In Northern Ireland, where changes to licensing laws lag behind the rest of Great Britain, there is even a draft proposal to adopt a sixth licensing objective: Fair treatment of all stakeholders. It is hard to imagine any government in England and Wales introducing measures that could lead to the refusal of a licence on the grounds of its impact on someone else’s business. Again, that will be left to market forces.

The new public house being opened by JD Wetherspoon PLC in St Ives will be called The Swan and Angel. The company choses the name of a new public house based on historical site research. There is no evidence that this site has ever been a pub. But just two doors down Market Hill, on the site of the now-closed Robin Hood there once stood two, quite separate public houses. One was The Swan and the other called The Angel.

Time will tell what impact the new premises have. Ultimately though, only the visitors to, and residents of, St Ives will decide whether The Swan and Angel remains the odd one out.

1 thought on “Last Orders

  • Interesting article. Having once been a licensing clerk for the Maidstone Justices, I was very sceptical about the abolition of the 1964 Act, but statistics seem to support the notion that deregulation did not lead to increases in disorder and drunkenness.

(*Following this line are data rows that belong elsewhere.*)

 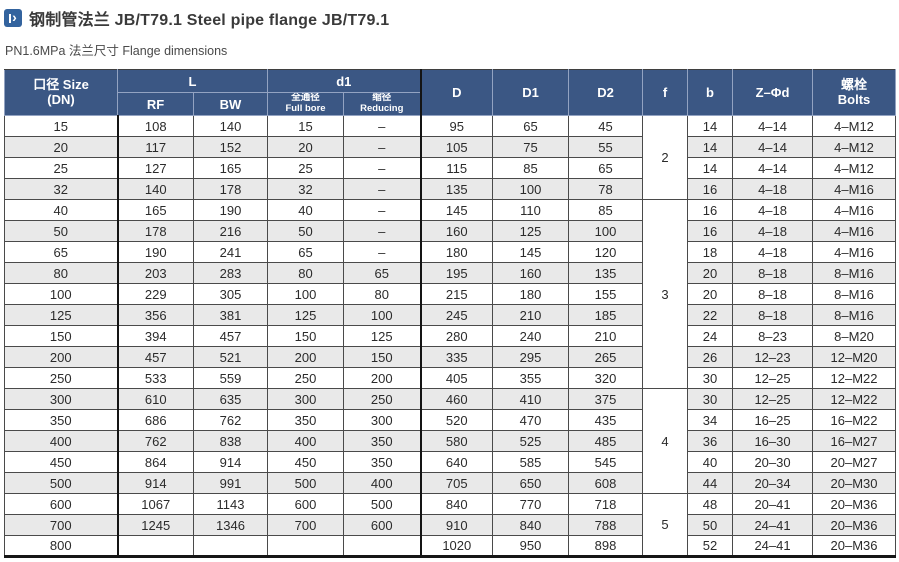 I want to click on cell-b: 34, so click(x=710, y=420).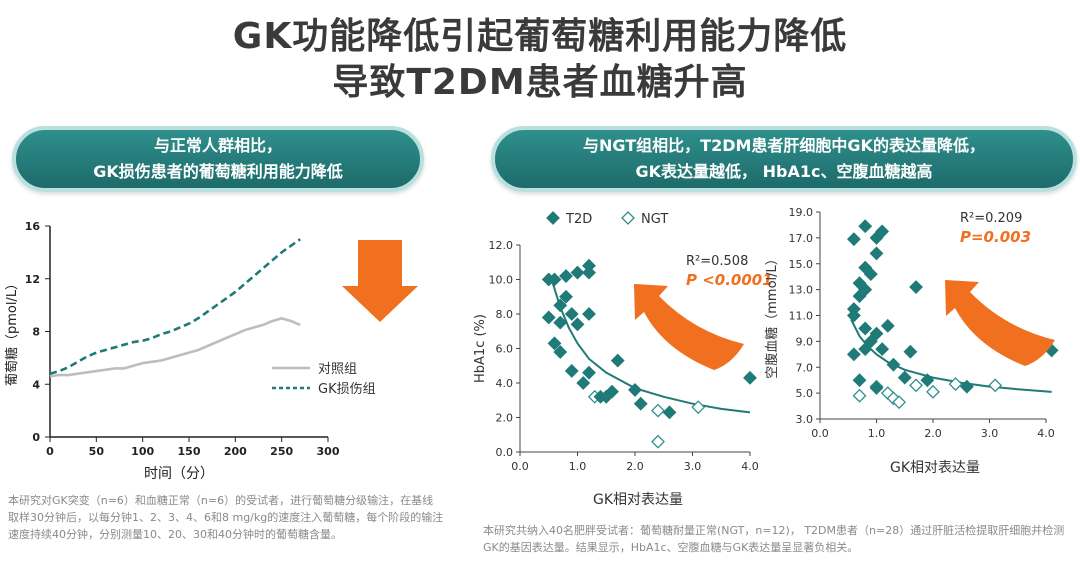 The image size is (1080, 574). What do you see at coordinates (32, 280) in the screenshot?
I see `y-tick-label: 12` at bounding box center [32, 280].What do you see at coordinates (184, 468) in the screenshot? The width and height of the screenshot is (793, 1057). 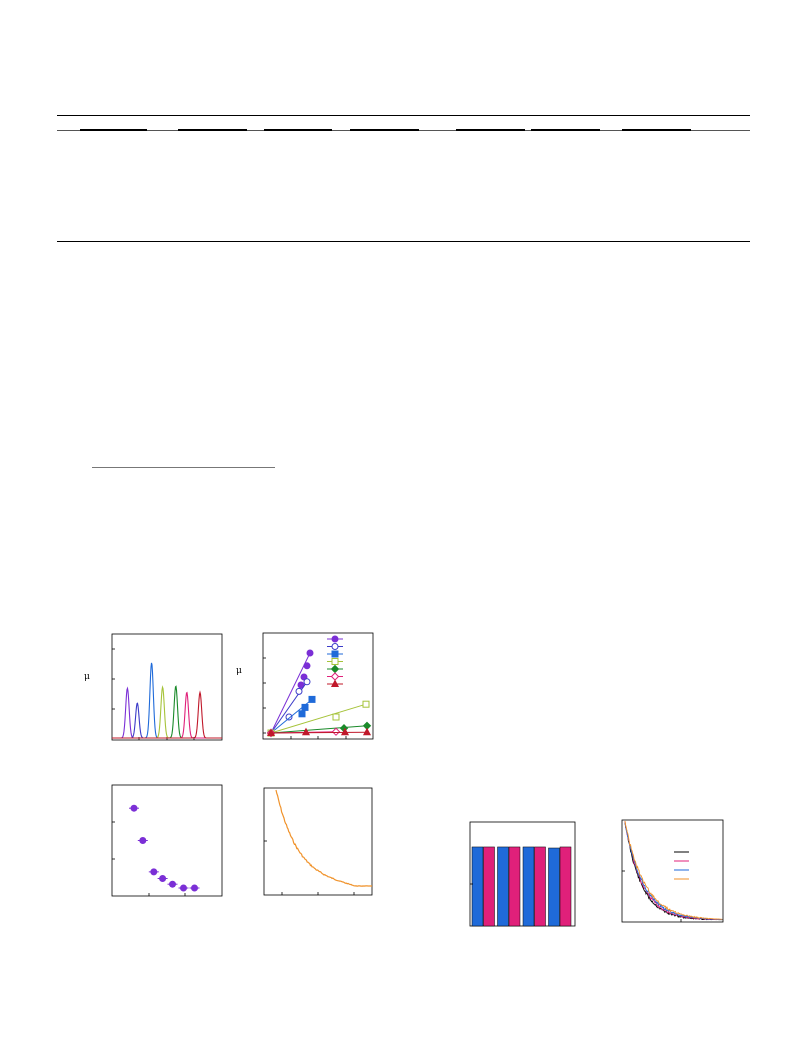 I see `footnote-rule` at bounding box center [184, 468].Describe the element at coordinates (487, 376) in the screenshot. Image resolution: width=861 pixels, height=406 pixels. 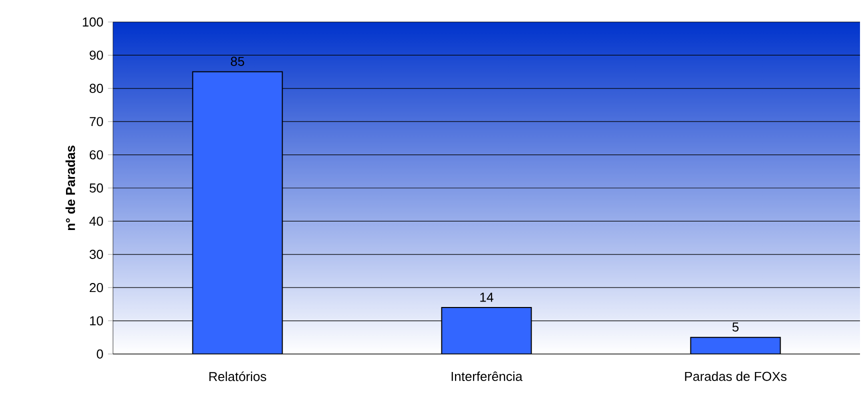
I see `x-tick-label: Interferência` at that location.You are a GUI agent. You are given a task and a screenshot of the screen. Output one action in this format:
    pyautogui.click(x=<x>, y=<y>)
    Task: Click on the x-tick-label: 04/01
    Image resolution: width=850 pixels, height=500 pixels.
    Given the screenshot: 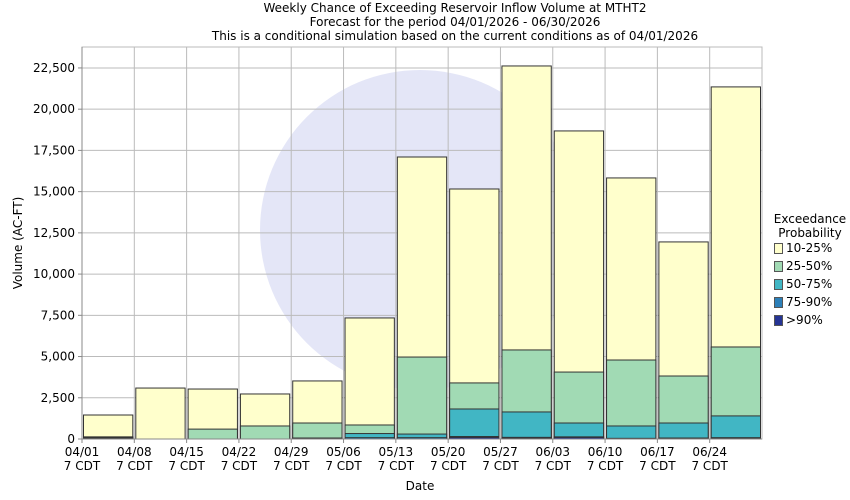 What is the action you would take?
    pyautogui.click(x=82, y=452)
    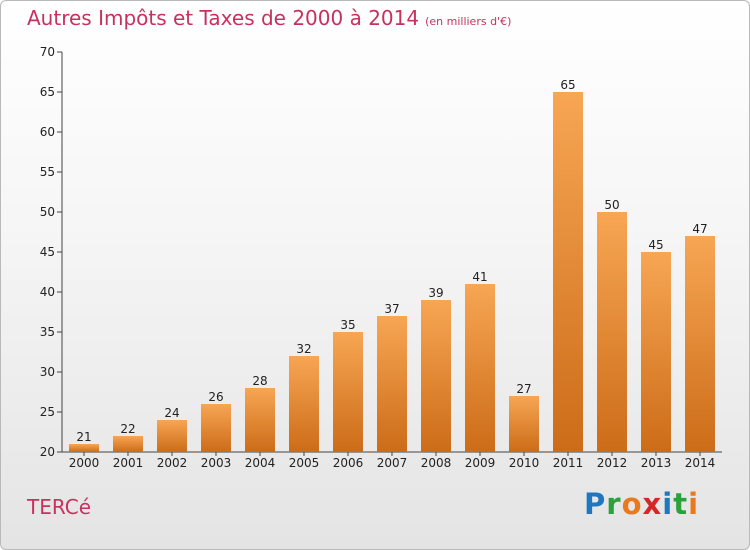 This screenshot has height=550, width=750. I want to click on data-label: 35, so click(348, 325).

    The limiting of licensing hours had its origins in the First World War when the government sought to keep munitions workers sober, but deregulated hours were available for specific trades and places.

    For instance, in London, around the markets and Fleet Street, night workers were given the opportunity to drink at times more conducive to their nocturnal occupations.

    The 1964 Act also retained the quaint ‘semi-pubs’ such as Beer Only and Cider Houses.

    One can’t help wondering if the de-regulation has accelerated the closure of pubs, as the power and money moves away from breweries towards larger corporations.